Pixel coordinate grounding data:
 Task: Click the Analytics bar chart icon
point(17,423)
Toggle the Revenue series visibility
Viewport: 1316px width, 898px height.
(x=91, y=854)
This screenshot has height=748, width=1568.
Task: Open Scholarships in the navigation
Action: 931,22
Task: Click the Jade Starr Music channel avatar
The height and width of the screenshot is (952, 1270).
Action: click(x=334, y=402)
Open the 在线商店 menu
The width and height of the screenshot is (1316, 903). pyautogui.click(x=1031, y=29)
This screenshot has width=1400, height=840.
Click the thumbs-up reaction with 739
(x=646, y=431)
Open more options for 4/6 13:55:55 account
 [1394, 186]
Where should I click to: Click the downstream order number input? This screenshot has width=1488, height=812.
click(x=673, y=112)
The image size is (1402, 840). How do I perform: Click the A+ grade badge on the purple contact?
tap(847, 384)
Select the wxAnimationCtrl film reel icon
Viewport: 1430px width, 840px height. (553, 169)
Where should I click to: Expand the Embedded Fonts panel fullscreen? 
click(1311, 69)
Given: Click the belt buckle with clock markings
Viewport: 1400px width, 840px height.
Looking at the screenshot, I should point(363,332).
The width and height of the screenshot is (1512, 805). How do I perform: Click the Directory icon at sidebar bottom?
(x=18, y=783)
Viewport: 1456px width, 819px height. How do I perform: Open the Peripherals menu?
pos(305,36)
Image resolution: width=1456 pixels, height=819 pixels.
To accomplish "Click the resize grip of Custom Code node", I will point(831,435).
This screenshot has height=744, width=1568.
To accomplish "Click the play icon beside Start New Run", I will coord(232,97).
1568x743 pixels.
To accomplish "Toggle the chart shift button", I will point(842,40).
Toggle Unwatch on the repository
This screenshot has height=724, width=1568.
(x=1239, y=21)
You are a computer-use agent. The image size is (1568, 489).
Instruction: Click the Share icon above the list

◆ **Exercise**
Read through the lines above and collect those that contain the string "pixels".

◆ **Answer below**
Image resolution: width=1456 pixels, height=819 pixels.
1568x743 pixels.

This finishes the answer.